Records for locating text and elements
— BEGIN —
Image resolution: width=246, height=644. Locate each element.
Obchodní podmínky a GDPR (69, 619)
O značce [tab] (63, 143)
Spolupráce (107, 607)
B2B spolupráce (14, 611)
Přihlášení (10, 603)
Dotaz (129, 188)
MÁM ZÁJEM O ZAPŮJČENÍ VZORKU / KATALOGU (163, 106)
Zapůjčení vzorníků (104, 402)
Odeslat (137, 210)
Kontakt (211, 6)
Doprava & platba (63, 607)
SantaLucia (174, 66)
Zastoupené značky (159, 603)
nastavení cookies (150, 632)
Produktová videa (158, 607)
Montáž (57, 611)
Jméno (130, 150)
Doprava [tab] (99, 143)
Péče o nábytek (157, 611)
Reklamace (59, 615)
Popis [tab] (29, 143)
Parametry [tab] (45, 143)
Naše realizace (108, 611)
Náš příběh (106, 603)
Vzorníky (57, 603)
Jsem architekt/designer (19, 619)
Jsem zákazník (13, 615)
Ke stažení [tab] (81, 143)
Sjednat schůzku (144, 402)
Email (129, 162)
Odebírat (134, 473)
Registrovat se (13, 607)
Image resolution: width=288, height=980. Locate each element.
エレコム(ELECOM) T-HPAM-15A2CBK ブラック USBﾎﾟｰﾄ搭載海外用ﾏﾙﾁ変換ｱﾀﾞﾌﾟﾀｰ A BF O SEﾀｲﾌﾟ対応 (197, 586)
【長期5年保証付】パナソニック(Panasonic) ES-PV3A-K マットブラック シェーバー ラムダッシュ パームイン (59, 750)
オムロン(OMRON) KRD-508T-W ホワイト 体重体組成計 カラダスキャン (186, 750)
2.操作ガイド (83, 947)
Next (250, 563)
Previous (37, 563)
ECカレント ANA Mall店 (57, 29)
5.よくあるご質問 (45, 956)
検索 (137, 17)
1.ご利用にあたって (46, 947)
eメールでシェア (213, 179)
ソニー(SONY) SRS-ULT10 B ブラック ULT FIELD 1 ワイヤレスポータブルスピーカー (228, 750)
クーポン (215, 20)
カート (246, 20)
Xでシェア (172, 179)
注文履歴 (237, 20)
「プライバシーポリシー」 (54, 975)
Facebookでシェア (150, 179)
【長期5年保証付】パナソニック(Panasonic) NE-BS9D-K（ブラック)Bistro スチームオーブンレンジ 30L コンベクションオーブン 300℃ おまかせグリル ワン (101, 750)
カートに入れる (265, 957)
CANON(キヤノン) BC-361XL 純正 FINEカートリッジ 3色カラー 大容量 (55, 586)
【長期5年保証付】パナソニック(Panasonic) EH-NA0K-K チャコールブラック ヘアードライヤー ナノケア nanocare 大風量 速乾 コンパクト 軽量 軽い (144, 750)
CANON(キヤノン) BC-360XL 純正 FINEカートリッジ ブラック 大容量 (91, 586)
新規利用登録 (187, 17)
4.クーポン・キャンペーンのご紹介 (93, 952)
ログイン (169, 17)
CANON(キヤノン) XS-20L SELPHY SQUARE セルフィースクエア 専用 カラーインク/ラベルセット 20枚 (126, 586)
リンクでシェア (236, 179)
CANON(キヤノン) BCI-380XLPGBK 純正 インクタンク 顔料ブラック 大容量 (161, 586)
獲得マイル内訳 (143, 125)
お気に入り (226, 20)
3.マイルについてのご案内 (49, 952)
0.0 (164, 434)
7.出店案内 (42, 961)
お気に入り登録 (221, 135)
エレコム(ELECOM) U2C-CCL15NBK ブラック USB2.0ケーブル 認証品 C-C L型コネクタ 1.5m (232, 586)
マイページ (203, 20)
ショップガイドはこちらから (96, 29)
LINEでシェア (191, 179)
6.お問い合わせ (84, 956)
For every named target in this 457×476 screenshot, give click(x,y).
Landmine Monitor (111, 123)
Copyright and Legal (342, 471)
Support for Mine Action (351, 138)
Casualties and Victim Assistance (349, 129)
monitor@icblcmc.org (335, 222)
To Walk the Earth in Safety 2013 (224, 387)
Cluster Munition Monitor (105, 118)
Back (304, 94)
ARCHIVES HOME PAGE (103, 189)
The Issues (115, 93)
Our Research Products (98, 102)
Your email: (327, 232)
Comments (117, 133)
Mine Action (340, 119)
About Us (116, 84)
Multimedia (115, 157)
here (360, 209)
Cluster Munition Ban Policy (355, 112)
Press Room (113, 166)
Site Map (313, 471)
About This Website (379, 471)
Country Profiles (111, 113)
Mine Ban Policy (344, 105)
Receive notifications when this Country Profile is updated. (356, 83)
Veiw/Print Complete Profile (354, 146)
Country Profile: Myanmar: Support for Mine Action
— END —
TO DO:
Rewrite all of the records above, replacing "Image resolution" with "Screenshot size" wherever it occurs and leaving everything else the same.

WRITTEN RESPONSE:
Screenshot size: width=246, height=644. Locate each element.
Obchodní podmínky a GDPR (69, 619)
O značce [tab] (63, 143)
Spolupráce (107, 607)
B2B spolupráce (14, 611)
Přihlášení (10, 603)
Dotaz (129, 188)
MÁM ZÁJEM O ZAPŮJČENÍ VZORKU / KATALOGU (163, 106)
Zapůjčení vzorníků (104, 402)
Odeslat (137, 210)
Kontakt (211, 6)
Doprava & platba (63, 607)
SantaLucia (174, 66)
Zastoupené značky (159, 603)
nastavení cookies (150, 632)
Produktová videa (158, 607)
Montáž (57, 611)
Jméno (130, 150)
Doprava [tab] (99, 143)
Péče o nábytek (157, 611)
Reklamace (59, 615)
Popis [tab] (29, 143)
Parametry [tab] (45, 143)
Naše realizace (108, 611)
Náš příběh (106, 603)
Vzorníky (57, 603)
Jsem architekt/designer (19, 619)
Jsem zákazník (13, 615)
Ke stažení [tab] (81, 143)
Sjednat schůzku (144, 402)
Email (129, 162)
Odebírat (134, 473)
Registrovat se (13, 607)
Screenshot size: width=288, height=980. Locate each element.
エレコム(ELECOM) T-HPAM-15A2CBK ブラック USBﾎﾟｰﾄ搭載海外用ﾏﾙﾁ変換ｱﾀﾞﾌﾟﾀｰ A BF O SEﾀｲﾌﾟ対応 (197, 586)
【長期5年保証付】パナソニック(Panasonic) ES-PV3A-K マットブラック シェーバー ラムダッシュ パームイン (59, 750)
オムロン(OMRON) KRD-508T-W ホワイト 体重体組成計 カラダスキャン (186, 750)
2.操作ガイド (83, 947)
Next (250, 563)
Previous (37, 563)
ECカレント ANA Mall店 (57, 29)
5.よくあるご質問 (45, 956)
検索 (137, 17)
1.ご利用にあたって (46, 947)
eメールでシェア (213, 179)
ソニー(SONY) SRS-ULT10 B ブラック ULT FIELD 1 ワイヤレスポータブルスピーカー (228, 750)
クーポン (215, 20)
カート (246, 20)
Xでシェア (172, 179)
注文履歴 (237, 20)
「プライバシーポリシー」 (54, 975)
Facebookでシェア (150, 179)
【長期5年保証付】パナソニック(Panasonic) NE-BS9D-K（ブラック)Bistro スチームオーブンレンジ 30L コンベクションオーブン 300℃ おまかせグリル ワン (101, 750)
カートに入れる (265, 957)
CANON(キヤノン) BC-361XL 純正 FINEカートリッジ 3色カラー 大容量 (55, 586)
【長期5年保証付】パナソニック(Panasonic) EH-NA0K-K チャコールブラック ヘアードライヤー ナノケア nanocare 大風量 速乾 コンパクト 軽量 軽い (144, 750)
CANON(キヤノン) BC-360XL 純正 FINEカートリッジ ブラック 大容量 (91, 586)
新規利用登録 (187, 17)
4.クーポン・キャンペーンのご紹介 (93, 952)
ログイン (169, 17)
CANON(キヤノン) XS-20L SELPHY SQUARE セルフィースクエア 専用 カラーインク/ラベルセット 20枚 (126, 586)
リンクでシェア (236, 179)
CANON(キヤノン) BCI-380XLPGBK 純正 インクタンク 顔料ブラック 大容量 (161, 586)
獲得マイル内訳 (143, 125)
お気に入り (226, 20)
3.マイルについてのご案内 (49, 952)
0.0 (164, 434)
7.出店案内 (42, 961)
お気に入り登録 (221, 135)
エレコム(ELECOM) U2C-CCL15NBK ブラック USB2.0ケーブル 認証品 C-C L型コネクタ 1.5m (232, 586)
マイページ (203, 20)
ショップガイドはこちらから (96, 29)
LINEでシェア (191, 179)
6.お問い合わせ (84, 956)
For every named target in this 457×476 screenshot, give click(x,y).
Landmine Monitor (111, 123)
Copyright and Legal (342, 471)
Support for Mine Action (351, 138)
Casualties and Victim Assistance (349, 129)
monitor@icblcmc.org (335, 222)
To Walk the Earth in Safety 2013 (224, 387)
Cluster Munition Monitor (105, 118)
Back (304, 94)
ARCHIVES HOME PAGE (103, 189)
The Issues (115, 93)
Our Research Products (98, 102)
Your email: (327, 232)
Comments (117, 133)
Mine Action (340, 119)
About Us (116, 84)
Multimedia (115, 157)
here (360, 209)
Cluster Munition Ban Policy (355, 112)
Press Room (113, 166)
Site Map (313, 471)
About This Website (379, 471)
Country Profiles (111, 113)
Mine Ban Policy (344, 105)
Receive notifications when this Country Profile is updated. (356, 83)
Veiw/Print Complete Profile (354, 146)
Country Profile: Myanmar: Support for Mine Action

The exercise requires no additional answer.